REQUIRED ACTION | Could you transcribe every record below exactly as it stands?

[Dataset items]
↓↓↓
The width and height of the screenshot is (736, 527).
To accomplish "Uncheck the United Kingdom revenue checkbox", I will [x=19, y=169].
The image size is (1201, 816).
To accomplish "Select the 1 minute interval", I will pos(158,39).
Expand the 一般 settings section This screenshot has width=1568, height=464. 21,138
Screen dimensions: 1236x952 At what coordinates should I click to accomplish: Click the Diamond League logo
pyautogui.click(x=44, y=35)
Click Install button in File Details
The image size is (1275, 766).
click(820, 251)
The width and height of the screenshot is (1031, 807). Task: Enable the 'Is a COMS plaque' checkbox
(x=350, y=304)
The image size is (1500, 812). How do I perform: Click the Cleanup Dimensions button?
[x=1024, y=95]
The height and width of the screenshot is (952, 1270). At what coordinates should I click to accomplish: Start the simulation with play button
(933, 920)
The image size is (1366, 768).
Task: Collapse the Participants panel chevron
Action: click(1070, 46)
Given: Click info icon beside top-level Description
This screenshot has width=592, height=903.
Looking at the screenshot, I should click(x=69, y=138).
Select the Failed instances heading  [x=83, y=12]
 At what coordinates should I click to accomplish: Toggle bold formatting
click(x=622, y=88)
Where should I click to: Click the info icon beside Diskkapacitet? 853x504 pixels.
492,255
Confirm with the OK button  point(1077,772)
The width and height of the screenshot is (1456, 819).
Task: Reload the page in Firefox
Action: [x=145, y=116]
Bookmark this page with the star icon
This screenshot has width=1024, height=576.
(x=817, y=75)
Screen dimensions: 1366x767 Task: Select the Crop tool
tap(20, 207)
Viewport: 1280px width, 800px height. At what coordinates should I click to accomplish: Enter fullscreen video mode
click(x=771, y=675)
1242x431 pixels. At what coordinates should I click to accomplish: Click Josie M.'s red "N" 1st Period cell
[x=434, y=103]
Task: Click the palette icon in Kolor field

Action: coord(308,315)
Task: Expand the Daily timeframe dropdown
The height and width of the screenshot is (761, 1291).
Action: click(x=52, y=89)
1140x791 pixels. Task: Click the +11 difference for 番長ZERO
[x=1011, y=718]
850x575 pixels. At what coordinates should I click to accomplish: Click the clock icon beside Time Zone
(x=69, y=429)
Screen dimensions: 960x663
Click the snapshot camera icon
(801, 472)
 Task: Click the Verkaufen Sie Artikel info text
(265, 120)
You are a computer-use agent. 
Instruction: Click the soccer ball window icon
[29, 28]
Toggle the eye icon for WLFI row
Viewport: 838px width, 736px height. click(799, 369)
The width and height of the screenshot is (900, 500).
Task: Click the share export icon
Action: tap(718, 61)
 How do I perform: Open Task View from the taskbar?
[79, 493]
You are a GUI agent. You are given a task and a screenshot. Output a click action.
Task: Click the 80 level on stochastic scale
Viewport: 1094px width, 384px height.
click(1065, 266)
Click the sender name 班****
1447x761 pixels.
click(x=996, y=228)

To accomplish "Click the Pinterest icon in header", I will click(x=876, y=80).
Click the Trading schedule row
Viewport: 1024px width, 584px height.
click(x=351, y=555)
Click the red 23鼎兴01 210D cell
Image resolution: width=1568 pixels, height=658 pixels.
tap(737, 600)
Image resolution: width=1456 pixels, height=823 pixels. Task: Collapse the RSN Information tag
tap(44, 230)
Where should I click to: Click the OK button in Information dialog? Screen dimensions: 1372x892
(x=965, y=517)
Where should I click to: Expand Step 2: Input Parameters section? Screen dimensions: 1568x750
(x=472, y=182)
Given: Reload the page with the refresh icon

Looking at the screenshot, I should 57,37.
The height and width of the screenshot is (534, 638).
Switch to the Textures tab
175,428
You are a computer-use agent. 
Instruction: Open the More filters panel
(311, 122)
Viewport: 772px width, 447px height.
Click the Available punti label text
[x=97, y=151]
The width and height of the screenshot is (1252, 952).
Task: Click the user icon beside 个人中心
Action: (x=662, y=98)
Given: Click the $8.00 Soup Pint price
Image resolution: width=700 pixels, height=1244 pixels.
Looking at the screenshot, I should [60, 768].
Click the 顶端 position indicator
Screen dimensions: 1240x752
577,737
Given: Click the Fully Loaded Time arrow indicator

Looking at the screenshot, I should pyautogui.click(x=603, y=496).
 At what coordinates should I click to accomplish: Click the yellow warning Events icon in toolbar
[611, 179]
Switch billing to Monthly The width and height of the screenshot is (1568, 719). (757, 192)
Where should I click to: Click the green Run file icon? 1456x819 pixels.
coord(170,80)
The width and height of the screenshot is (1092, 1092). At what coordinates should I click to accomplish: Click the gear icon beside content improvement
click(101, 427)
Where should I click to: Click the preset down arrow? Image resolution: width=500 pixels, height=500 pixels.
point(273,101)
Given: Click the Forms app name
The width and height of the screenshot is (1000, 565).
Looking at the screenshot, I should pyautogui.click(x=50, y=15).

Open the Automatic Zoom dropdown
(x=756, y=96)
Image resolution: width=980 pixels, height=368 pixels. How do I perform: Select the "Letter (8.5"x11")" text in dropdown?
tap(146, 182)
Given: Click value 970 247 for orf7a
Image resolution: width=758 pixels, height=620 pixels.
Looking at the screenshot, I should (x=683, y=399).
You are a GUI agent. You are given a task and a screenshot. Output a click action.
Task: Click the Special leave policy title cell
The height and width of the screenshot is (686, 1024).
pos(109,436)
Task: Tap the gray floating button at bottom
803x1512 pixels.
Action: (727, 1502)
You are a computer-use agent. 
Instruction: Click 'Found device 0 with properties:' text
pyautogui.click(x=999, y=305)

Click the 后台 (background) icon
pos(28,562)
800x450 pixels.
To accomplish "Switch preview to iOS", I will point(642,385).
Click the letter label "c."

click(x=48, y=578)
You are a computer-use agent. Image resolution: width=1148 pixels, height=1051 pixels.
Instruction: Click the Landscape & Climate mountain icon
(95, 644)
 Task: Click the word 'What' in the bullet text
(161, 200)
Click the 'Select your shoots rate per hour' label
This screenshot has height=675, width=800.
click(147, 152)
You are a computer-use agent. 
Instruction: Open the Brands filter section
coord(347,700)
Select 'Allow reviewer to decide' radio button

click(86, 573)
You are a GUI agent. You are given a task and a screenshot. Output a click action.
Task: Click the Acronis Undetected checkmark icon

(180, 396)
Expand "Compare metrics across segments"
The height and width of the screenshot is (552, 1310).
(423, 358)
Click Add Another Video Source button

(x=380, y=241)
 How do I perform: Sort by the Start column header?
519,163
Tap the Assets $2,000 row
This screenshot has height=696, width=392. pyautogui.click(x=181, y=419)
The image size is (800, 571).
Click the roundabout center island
↑↑↑
WRITTEN SOLUTION |
The width and height of the screenshot is (736, 527).
To accomplish "Uncheck the United Kingdom revenue checkbox", I will [x=19, y=169].
The image size is (1201, 816).
To accomplish "Select the 1 minute interval", I will pos(158,39).
Expand the 一般 settings section This screenshot has width=1568, height=464. 21,138
Screen dimensions: 1236x952 At what coordinates should I click to accomplish: Click the Diamond League logo
pyautogui.click(x=44, y=35)
Click Install button in File Details
The image size is (1275, 766).
click(820, 251)
The width and height of the screenshot is (1031, 807). Task: Enable the 'Is a COMS plaque' checkbox
(x=350, y=304)
The image size is (1500, 812). How do I perform: Click the Cleanup Dimensions button?
[x=1024, y=95]
The height and width of the screenshot is (952, 1270). At what coordinates should I click to accomplish: Start the simulation with play button
(933, 920)
The image size is (1366, 768).
Task: Collapse the Participants panel chevron
Action: click(1070, 46)
Given: Click info icon beside top-level Description
This screenshot has width=592, height=903.
Looking at the screenshot, I should click(x=69, y=138).
Select the Failed instances heading  [x=83, y=12]
 At what coordinates should I click to accomplish: Toggle bold formatting
click(x=622, y=88)
Where should I click to: Click the info icon beside Diskkapacitet? 853x504 pixels.
492,255
Confirm with the OK button  point(1077,772)
The width and height of the screenshot is (1456, 819).
Task: Reload the page in Firefox
Action: [x=145, y=116]
Bookmark this page with the star icon
This screenshot has width=1024, height=576.
(x=817, y=75)
Screen dimensions: 1366x767 Task: Select the Crop tool
tap(20, 207)
Viewport: 1280px width, 800px height. At what coordinates should I click to accomplish: Enter fullscreen video mode
click(x=771, y=675)
1242x431 pixels. At what coordinates should I click to accomplish: Click Josie M.'s red "N" 1st Period cell
[x=434, y=103]
Task: Click the palette icon in Kolor field

Action: coord(308,315)
Task: Expand the Daily timeframe dropdown
The height and width of the screenshot is (761, 1291).
Action: click(x=52, y=89)
1140x791 pixels. Task: Click the +11 difference for 番長ZERO
[x=1011, y=718]
850x575 pixels. At what coordinates should I click to accomplish: Click the clock icon beside Time Zone
(x=69, y=429)
Screen dimensions: 960x663
Click the snapshot camera icon
(801, 472)
 Task: Click the Verkaufen Sie Artikel info text
(265, 120)
You are a computer-use agent. 
Instruction: Click the soccer ball window icon
[29, 28]
Toggle the eye icon for WLFI row
Viewport: 838px width, 736px height. click(799, 369)
The width and height of the screenshot is (900, 500).
Task: Click the share export icon
Action: tap(718, 61)
 How do I perform: Open Task View from the taskbar?
[79, 493]
You are a GUI agent. You are given a task and a screenshot. Output a click action.
Task: Click the 80 level on stochastic scale
Viewport: 1094px width, 384px height.
click(1065, 266)
Click the sender name 班****
1447x761 pixels.
click(x=996, y=228)

To accomplish "Click the Pinterest icon in header", I will click(x=876, y=80).
Click the Trading schedule row
Viewport: 1024px width, 584px height.
click(x=351, y=555)
Click the red 23鼎兴01 210D cell
Image resolution: width=1568 pixels, height=658 pixels.
tap(737, 600)
Image resolution: width=1456 pixels, height=823 pixels. Task: Collapse the RSN Information tag
tap(44, 230)
Where should I click to: Click the OK button in Information dialog? Screen dimensions: 1372x892
(x=965, y=517)
Where should I click to: Expand Step 2: Input Parameters section? Screen dimensions: 1568x750
(x=472, y=182)
Given: Reload the page with the refresh icon

Looking at the screenshot, I should 57,37.
The height and width of the screenshot is (534, 638).
Switch to the Textures tab
175,428
You are a computer-use agent. 
Instruction: Open the More filters panel
(311, 122)
Viewport: 772px width, 447px height.
Click the Available punti label text
[x=97, y=151]
The width and height of the screenshot is (1252, 952).
Task: Click the user icon beside 个人中心
Action: (x=662, y=98)
Given: Click the $8.00 Soup Pint price
Image resolution: width=700 pixels, height=1244 pixels.
Looking at the screenshot, I should [60, 768].
Click the 顶端 position indicator
Screen dimensions: 1240x752
577,737
Given: Click the Fully Loaded Time arrow indicator

Looking at the screenshot, I should pyautogui.click(x=603, y=496).
 At what coordinates should I click to accomplish: Click the yellow warning Events icon in toolbar
[611, 179]
Switch billing to Monthly The width and height of the screenshot is (1568, 719). (757, 192)
Where should I click to: Click the green Run file icon? 1456x819 pixels.
coord(170,80)
The width and height of the screenshot is (1092, 1092). At what coordinates should I click to accomplish: Click the gear icon beside content improvement
click(101, 427)
Where should I click to: Click the preset down arrow? Image resolution: width=500 pixels, height=500 pixels.
point(273,101)
Given: Click the Forms app name
The width and height of the screenshot is (1000, 565).
Looking at the screenshot, I should pyautogui.click(x=50, y=15).

Open the Automatic Zoom dropdown
(x=756, y=96)
Image resolution: width=980 pixels, height=368 pixels. How do I perform: Select the "Letter (8.5"x11")" text in dropdown?
tap(146, 182)
Given: Click value 970 247 for orf7a
Image resolution: width=758 pixels, height=620 pixels.
Looking at the screenshot, I should (x=683, y=399).
You are a GUI agent. You are given a task and a screenshot. Output a click action.
Task: Click the Special leave policy title cell
The height and width of the screenshot is (686, 1024).
pos(109,436)
Task: Tap the gray floating button at bottom
803x1512 pixels.
Action: (727, 1502)
You are a computer-use agent. 
Instruction: Click 'Found device 0 with properties:' text
pyautogui.click(x=999, y=305)

Click the 后台 (background) icon
pos(28,562)
800x450 pixels.
To accomplish "Switch preview to iOS", I will point(642,385).
Click the letter label "c."

click(x=48, y=578)
You are a computer-use agent. Image resolution: width=1148 pixels, height=1051 pixels.
Instruction: Click the Landscape & Climate mountain icon
(95, 644)
 Task: Click the word 'What' in the bullet text
(161, 200)
Click the 'Select your shoots rate per hour' label
This screenshot has height=675, width=800.
click(147, 152)
You are a computer-use agent. 
Instruction: Open the Brands filter section
coord(347,700)
Select 'Allow reviewer to decide' radio button

click(86, 573)
You are a GUI agent. You are given a task and a screenshot. Output a click action.
Task: Click the Acronis Undetected checkmark icon

(180, 396)
Expand "Compare metrics across segments"
The height and width of the screenshot is (552, 1310).
(423, 358)
Click Add Another Video Source button

(x=380, y=241)
 How do I perform: Sort by the Start column header?
519,163
Tap the Assets $2,000 row
This screenshot has height=696, width=392. pyautogui.click(x=181, y=419)
The image size is (800, 571).
Click the roundabout center island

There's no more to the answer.